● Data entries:
--------------------------------------------------

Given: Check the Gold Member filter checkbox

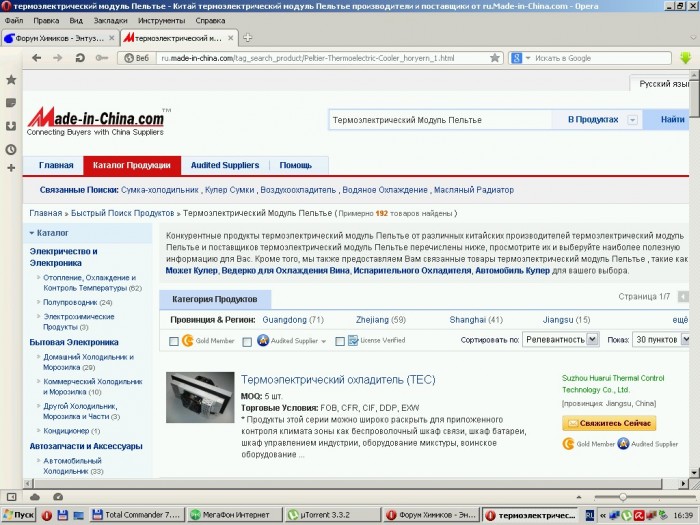Looking at the screenshot, I should click(x=174, y=341).
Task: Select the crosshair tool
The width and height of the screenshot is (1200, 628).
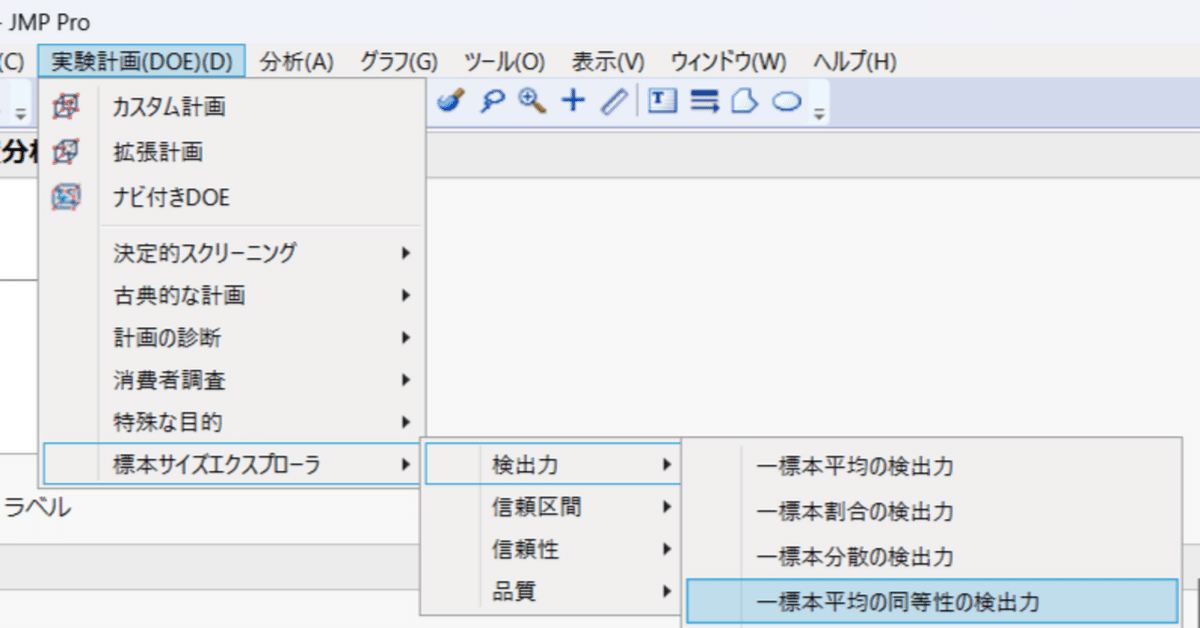Action: (x=572, y=101)
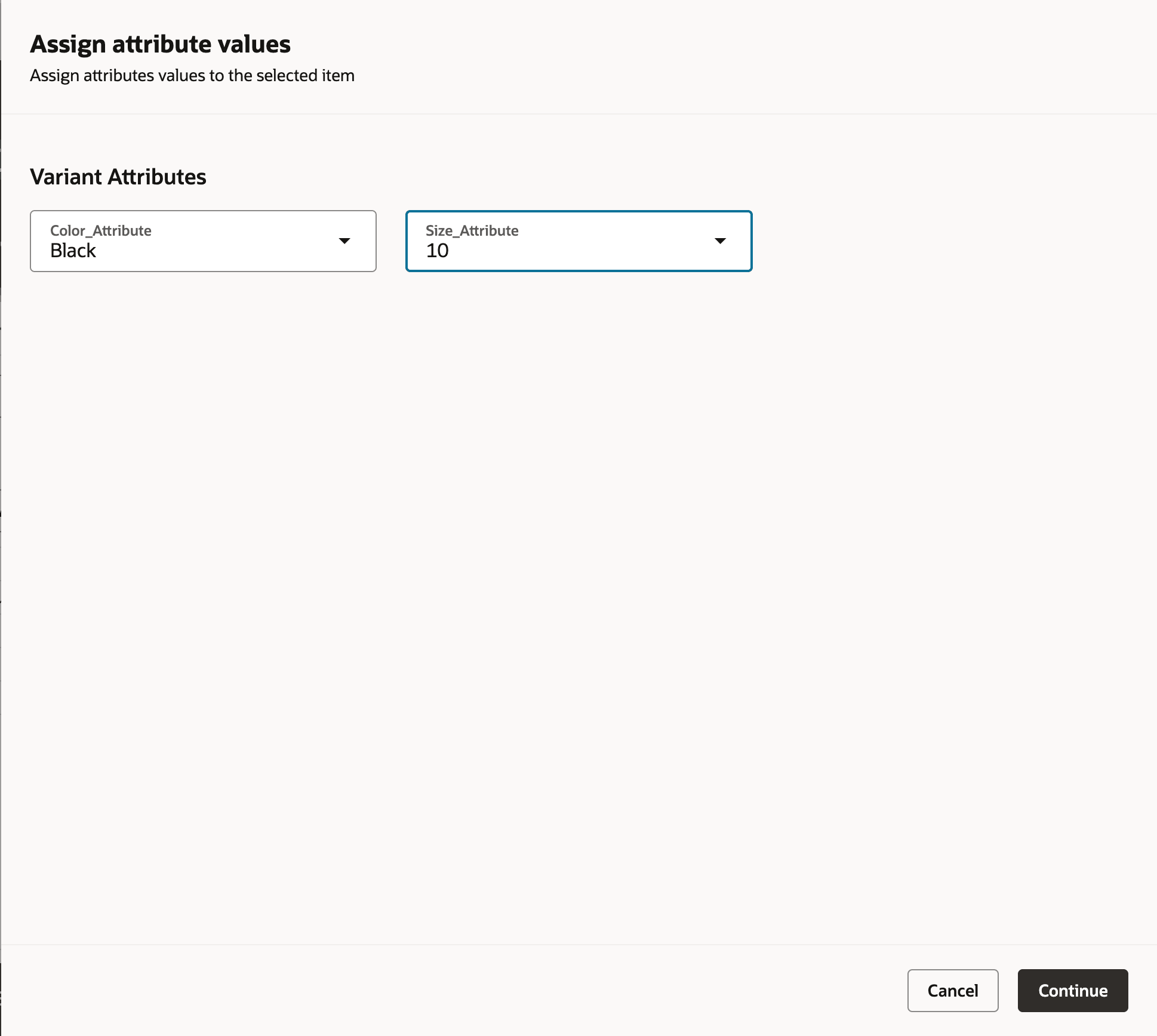Focus the Color_Attribute combo box
Screen dimensions: 1157x1036
pyautogui.click(x=203, y=241)
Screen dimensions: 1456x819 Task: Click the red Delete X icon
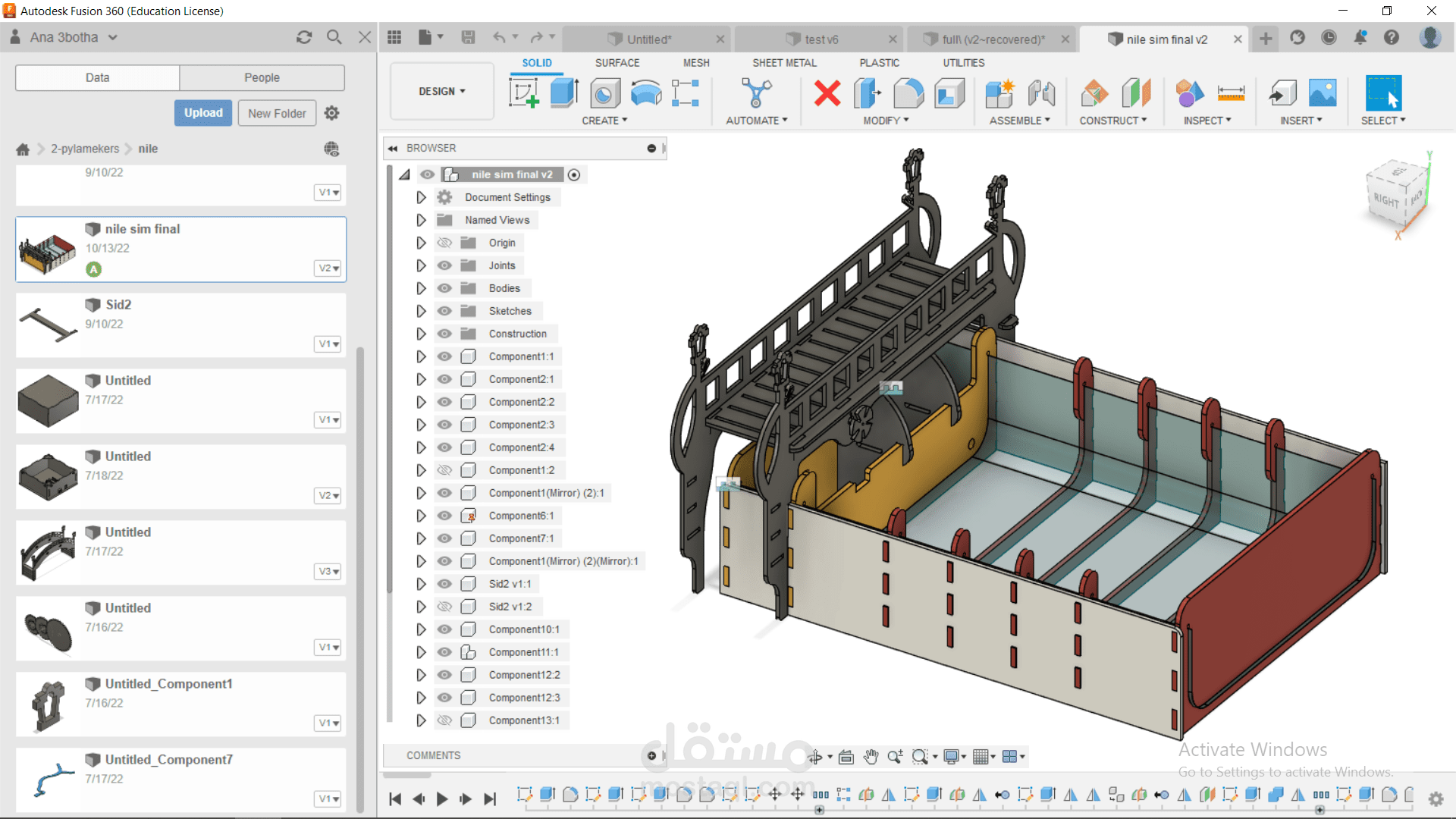827,93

--------------------------------------------------

Render every line of the entries above as a JSON list of strings, one string per line, with blank lines omitted. Leave the pictures out of the answer.

● Task result:
[
  "Given: Check the Gold Member filter checkbox",
  "Looking at the screenshot, I should click(x=174, y=341).",
  "Task: Select the crosshair tool",
  "The width and height of the screenshot is (1200, 628).",
  "Action: (x=572, y=101)",
  "Focus the Color_Attribute combo box",
  "Screen dimensions: 1157x1036",
  "pyautogui.click(x=203, y=241)",
  "Screen dimensions: 1456x819 Task: Click the red Delete X icon",
  "827,93"
]